- What is expected -
Print the lines exactly. Start at the first line of the material below, end with the line that contains "[Pinterest] (84, 2185)", and skip all pictures.

- Records supplied -
== Segment start ==
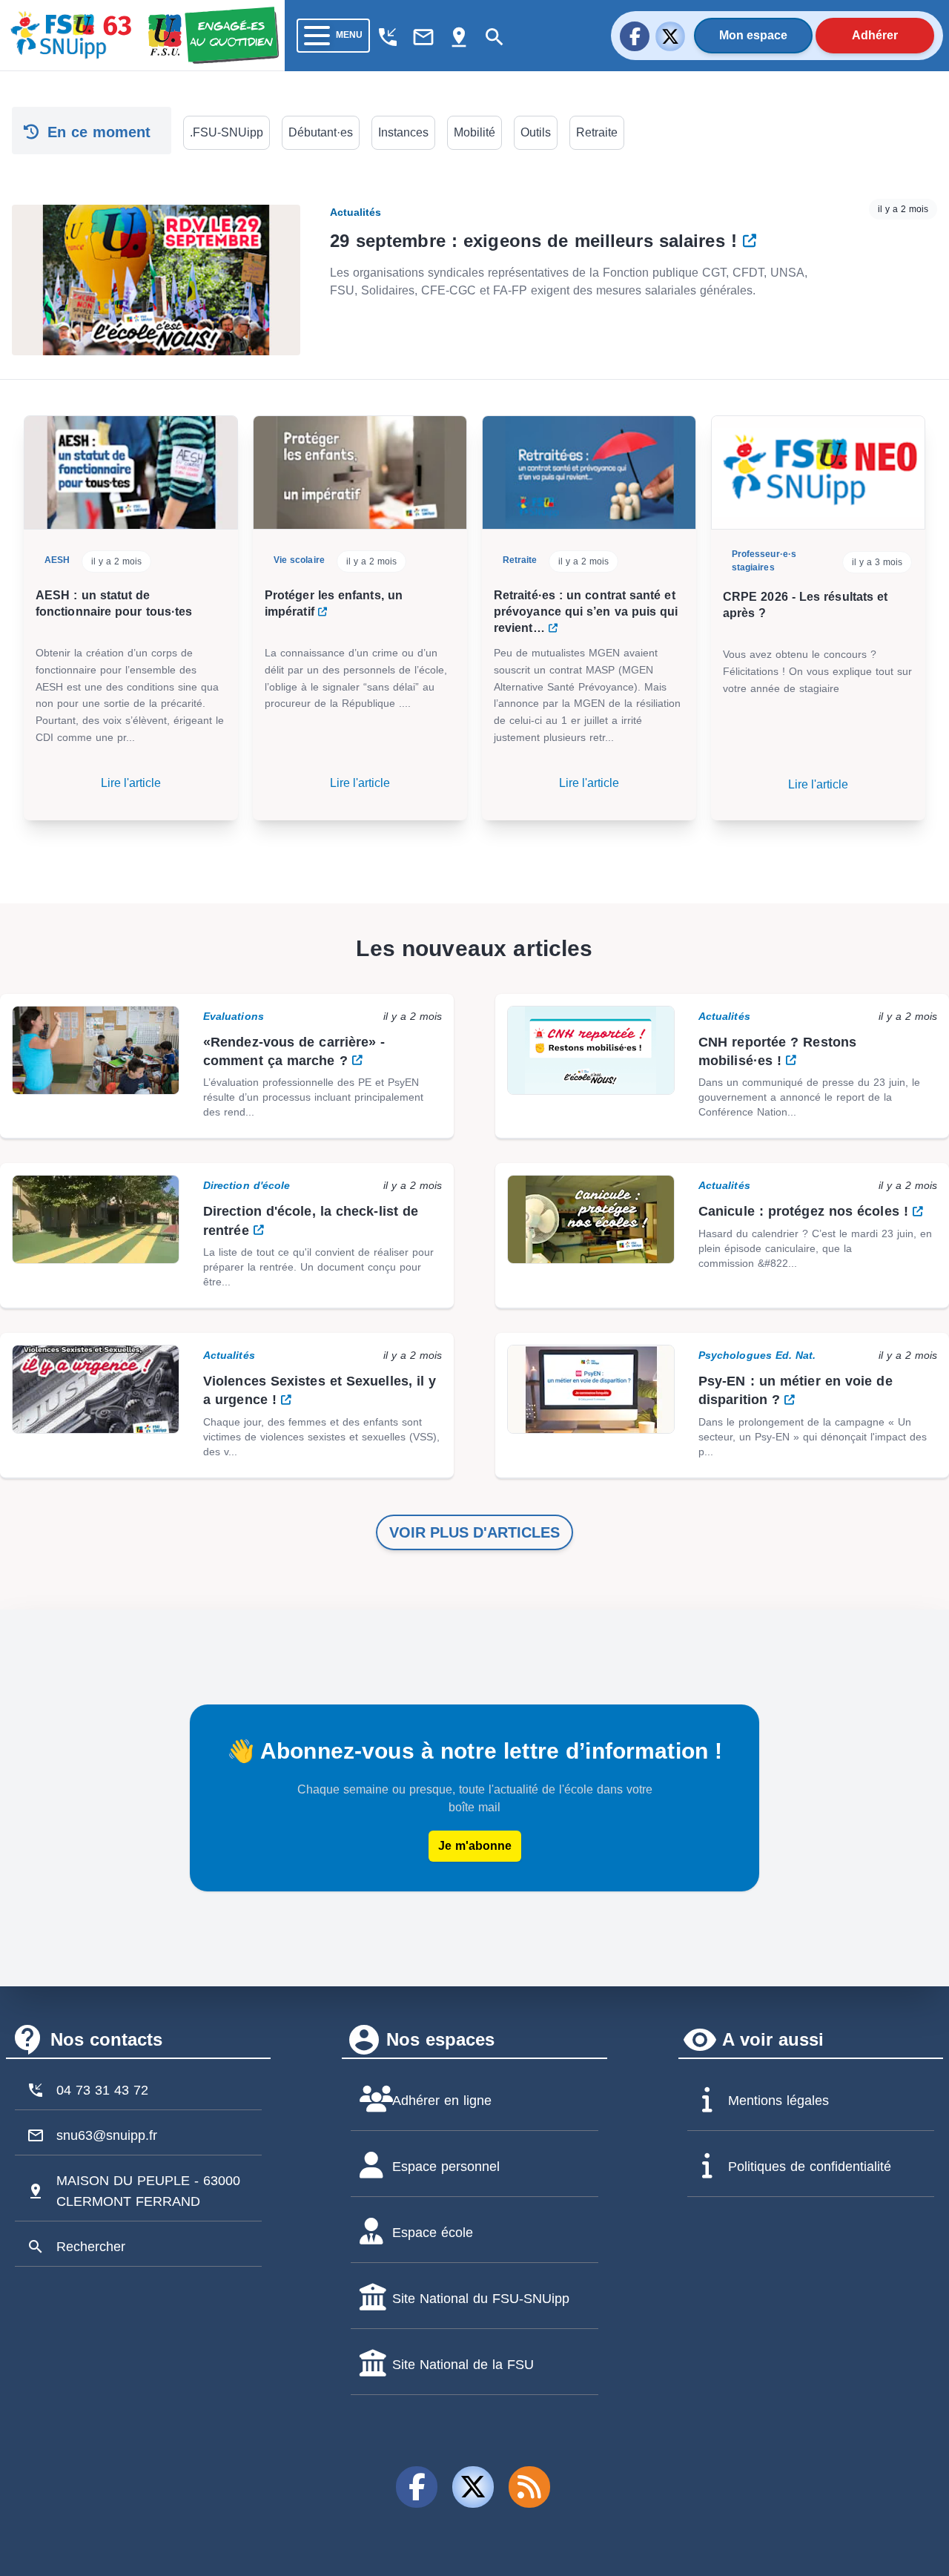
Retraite (597, 132)
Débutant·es (320, 132)
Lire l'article (131, 783)
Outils (535, 132)
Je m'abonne (475, 1845)
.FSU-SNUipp (226, 132)
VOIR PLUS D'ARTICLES (474, 1532)
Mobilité (474, 132)
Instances (403, 132)
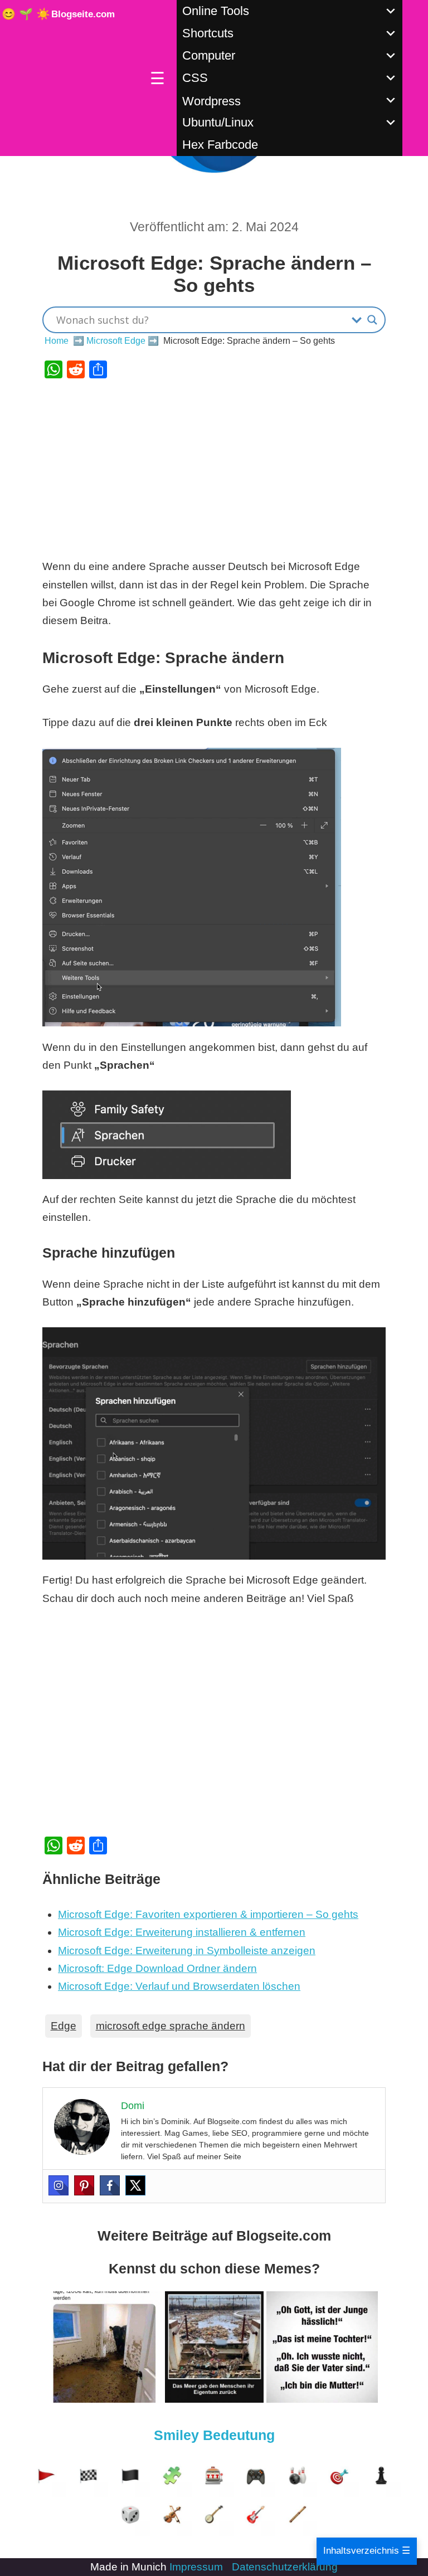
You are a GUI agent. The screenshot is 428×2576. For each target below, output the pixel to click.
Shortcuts (208, 33)
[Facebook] (110, 2185)
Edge (63, 2026)
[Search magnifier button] (372, 320)
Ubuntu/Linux (218, 122)
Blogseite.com (83, 14)
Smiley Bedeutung (214, 2435)
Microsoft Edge (115, 340)
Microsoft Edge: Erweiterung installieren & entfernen (181, 1932)
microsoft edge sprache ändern (170, 2026)
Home (56, 340)
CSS (195, 78)
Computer (208, 55)
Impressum (196, 2567)
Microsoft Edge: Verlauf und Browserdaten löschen (179, 1986)
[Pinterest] (84, 2185)
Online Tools (215, 11)
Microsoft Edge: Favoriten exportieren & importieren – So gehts (208, 1914)
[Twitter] (135, 2185)
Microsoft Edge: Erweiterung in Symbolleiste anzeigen (186, 1950)
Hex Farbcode (220, 145)
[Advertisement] (214, 468)
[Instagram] (58, 2185)
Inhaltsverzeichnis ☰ (366, 2550)
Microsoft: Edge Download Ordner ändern (157, 1968)
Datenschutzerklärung (285, 2567)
== Segment end ==
- Exercise output -
Retraite (597, 132)
Débutant·es (320, 132)
Lire l'article (131, 783)
Outils (535, 132)
Je m'abonne (475, 1845)
.FSU-SNUipp (226, 132)
VOIR PLUS D'ARTICLES (474, 1532)
Mobilité (474, 132)
Instances (403, 132)
You are a GUI agent. The screenshot is 428×2576. For each target below, output the pixel to click.
Shortcuts (208, 33)
[Facebook] (110, 2185)
Edge (63, 2026)
[Search magnifier button] (372, 320)
Ubuntu/Linux (218, 122)
Blogseite.com (83, 14)
Smiley Bedeutung (214, 2435)
Microsoft Edge (115, 340)
Microsoft Edge: Erweiterung installieren & entfernen (181, 1932)
microsoft edge sprache ändern (170, 2026)
Home (56, 340)
CSS (195, 78)
Computer (208, 55)
Impressum (196, 2567)
Microsoft Edge: Verlauf und Browserdaten löschen (179, 1986)
[Pinterest] (84, 2185)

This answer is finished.